Nazir Razak has reportedly called for government scrutiny on the China-led investments under its One Belt, One Road (Obor) initiative.
The CIMB Group Holdings Bhd chairperson is quoted by The Edge Financial Daily today as saying the projects – particularly the RM55 billion East Coast Rail Line (ECRL) – should not only be measured in terms of the scale of the investment, but also on the value proposition.
“I think it is very important that we get away from this traditional Malaysian excitement for everything that is large and sexy. That is very dangerous,” Nazir was quoted as saying.

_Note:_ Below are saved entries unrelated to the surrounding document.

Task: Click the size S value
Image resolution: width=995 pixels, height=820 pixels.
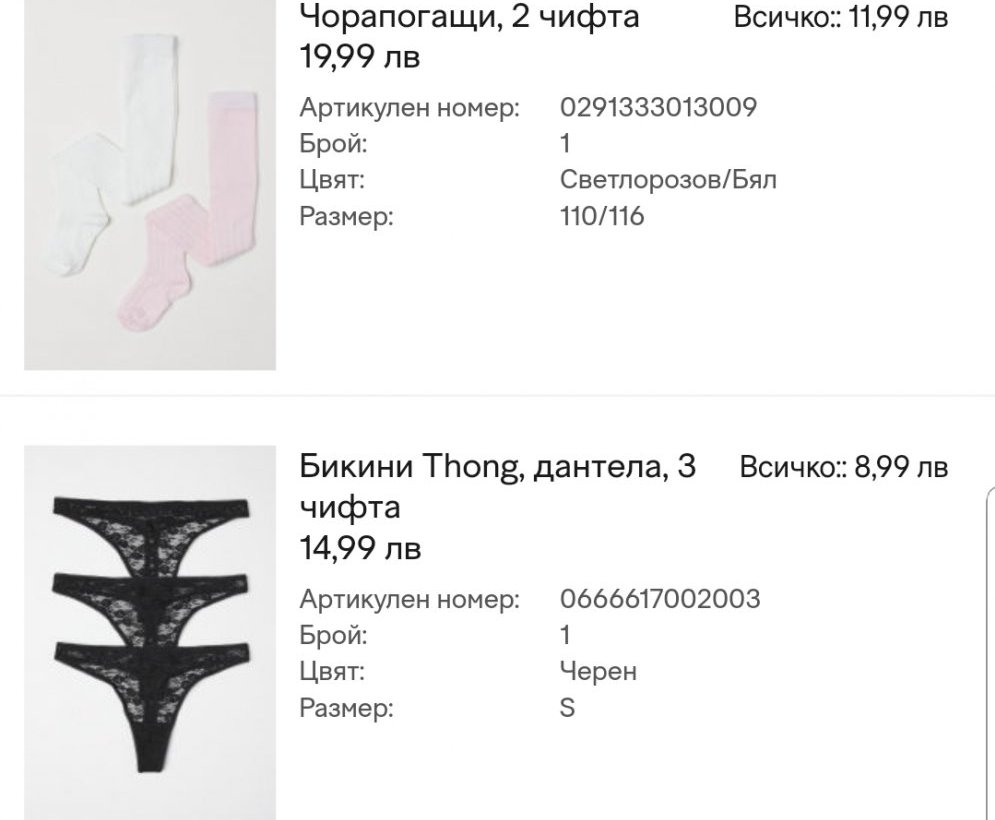Action: [x=567, y=708]
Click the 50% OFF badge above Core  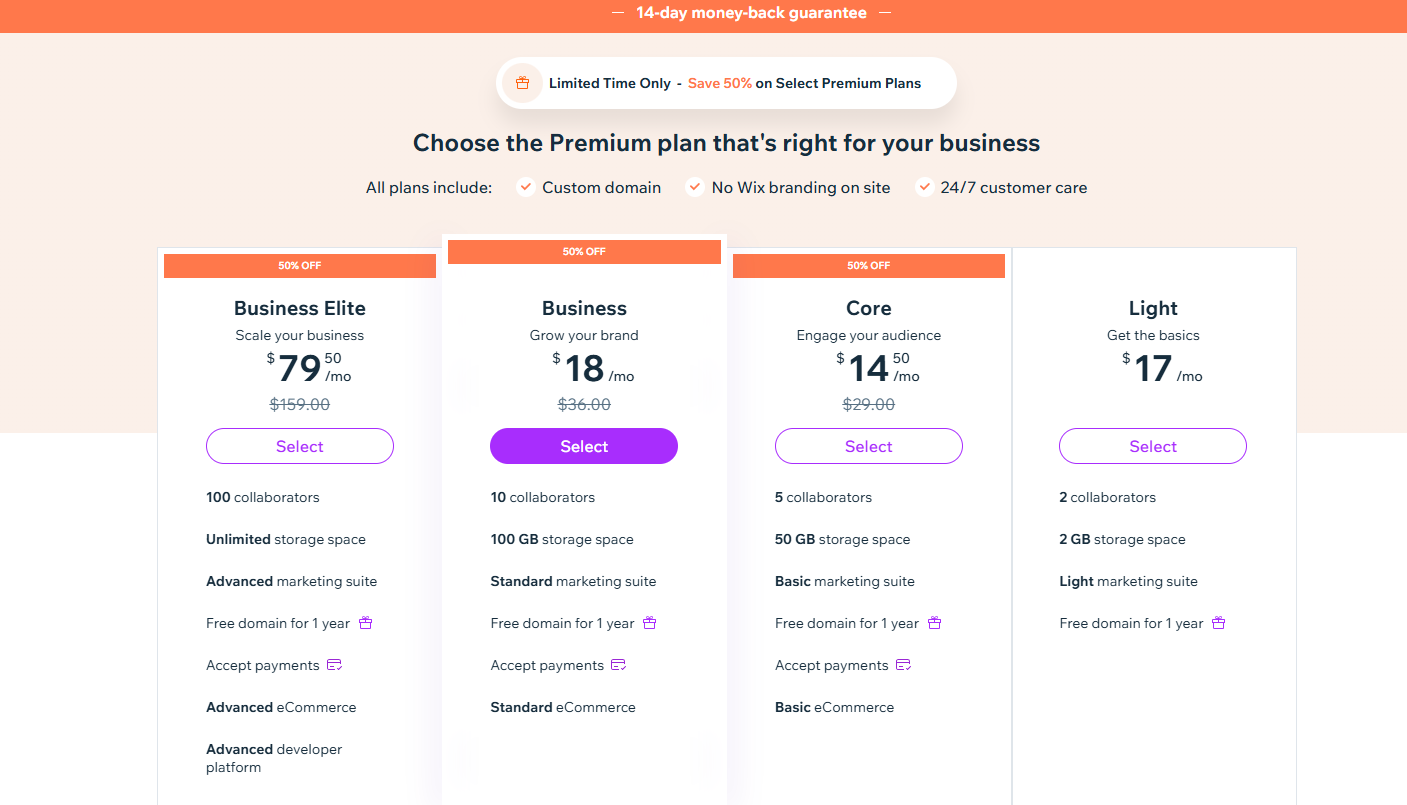point(869,266)
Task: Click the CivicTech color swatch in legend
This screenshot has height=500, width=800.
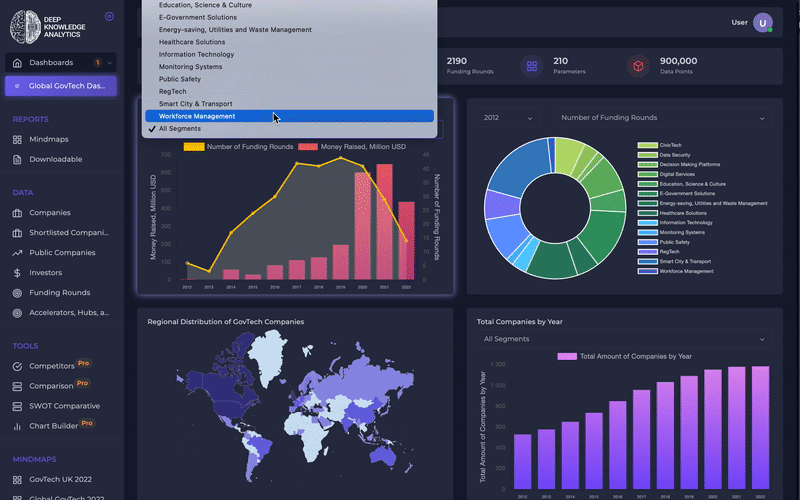Action: (647, 145)
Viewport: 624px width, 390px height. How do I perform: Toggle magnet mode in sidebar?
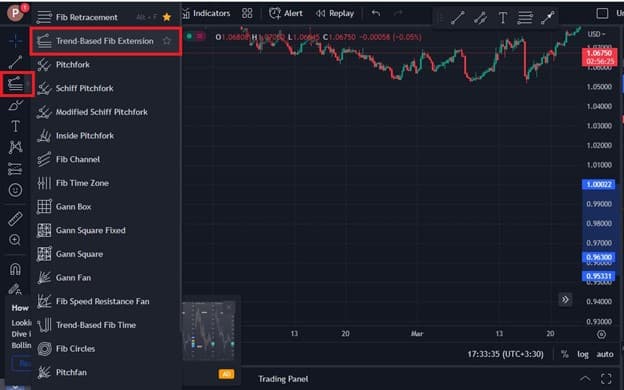pos(15,269)
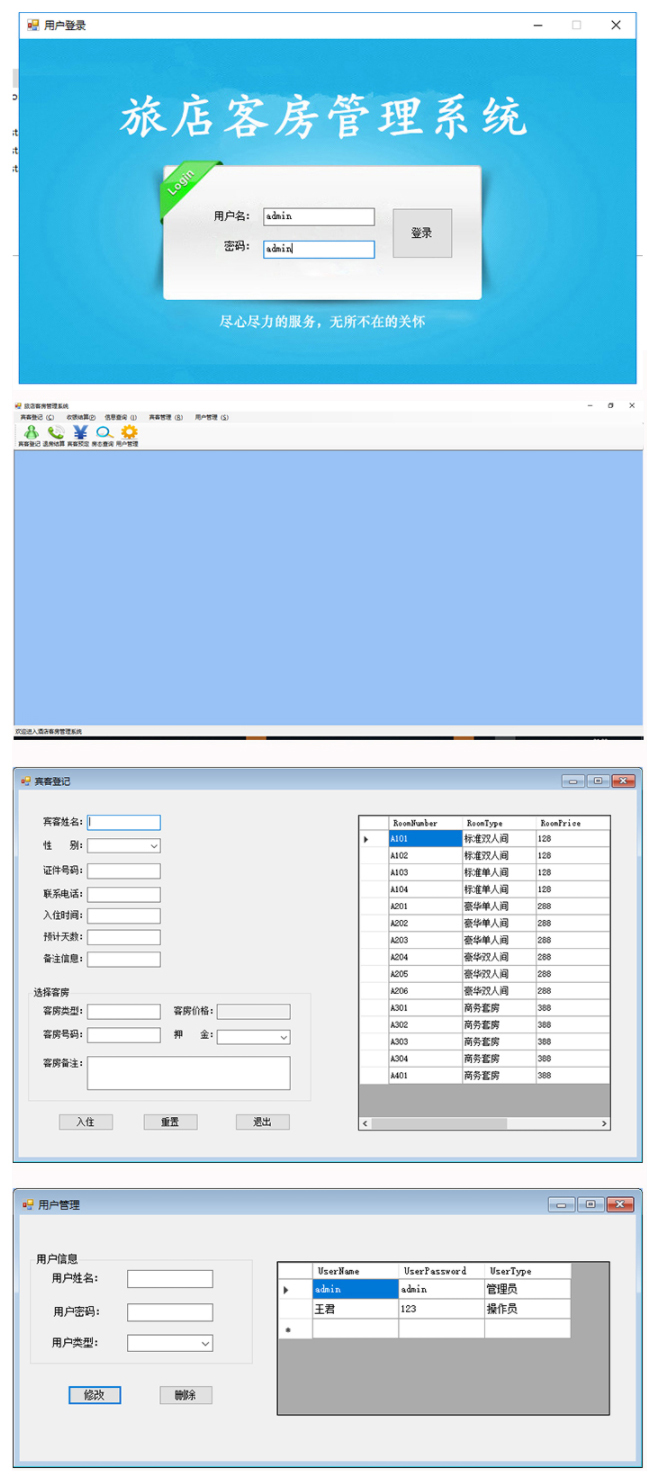Image resolution: width=654 pixels, height=1474 pixels.
Task: Click the 宾客登记 guest registration toolbar icon
Action: [30, 433]
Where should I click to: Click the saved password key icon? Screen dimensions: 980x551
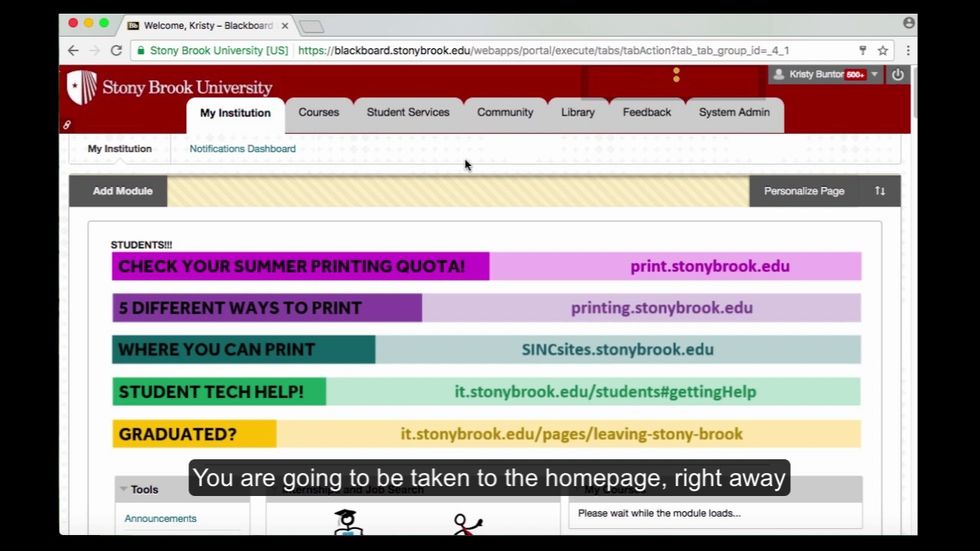pos(863,50)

“(The) ECRL is very beneficial, no doubt about it. But are the benefits, say (is it) worth RM10 billion or RM60 billion? That’s a fundamental question. Just because it is an Obor initiative and it (the construction contract has been awarded) to China; is Malaysia getting it at the right price?” he asked.
The prominent banker, who is also the prime minister’s brother, supposedly said this during a roundtable discussion themed “China’s Belt and Road Initiative in Asean: Economic opportunities and Asean centrality”.
The ECRL deal was signed in November last year. It would be constructed by China Communication Construction Company Ltd (CCCC), and financed with a soft loan provided by the Export-Import Bank of China. Both are China state-owned companies.
The 620km-long rail line would be built in three phases, from Tumpat through places such as Kota Bharu, Kuala Terengganu, Kemaman, Kuantan, Bentong and Gombak, before finally ending in Port Klang. Construction is to begin this year and last till 2022.
Among the loan conditions are that the 20-year loan has a grace period of seven years, where the government does not need to repay the principal, and supposedly has a low interest rate, according to a written parliamentary reply by the Ministry of Finance.
Loan repayment questioned
However, despite this, Nazir questioned the project’s loan repayment.
“Are we generating enough tax revenue to pay for it? I’ve not seen the cash flow. Otherwise, it is going to flush in the government funds and suddenly, we are going to get a huge debt pile,” he said.
Nazir added that the government should also review Malaysia’s negotiations with China to ensure that Malaysia will get the best out of the deal, and ensure that it has learnt the lessons of the 60 countries that have had experience negotiating with China.
Malaysia should also have learnt lessons from the 1997 Asian Financial Crisis, The Edge quoted him as saying.
“This year is the 20th anniversary of the Asian financial crisis. What caused it? It is the infrastructure debt. Isn’t there a risk? This (Obor) is going to create huge infrastructure debts in the 60 countries.
“Nobody will not dare not to repay China. Therefore, the risk will eventually end up in sovereign balance sheet and then we have a problem. If this happens in many countries, then we have an Asian problem. That is one caution that we need to bring to the table,” Nazir added.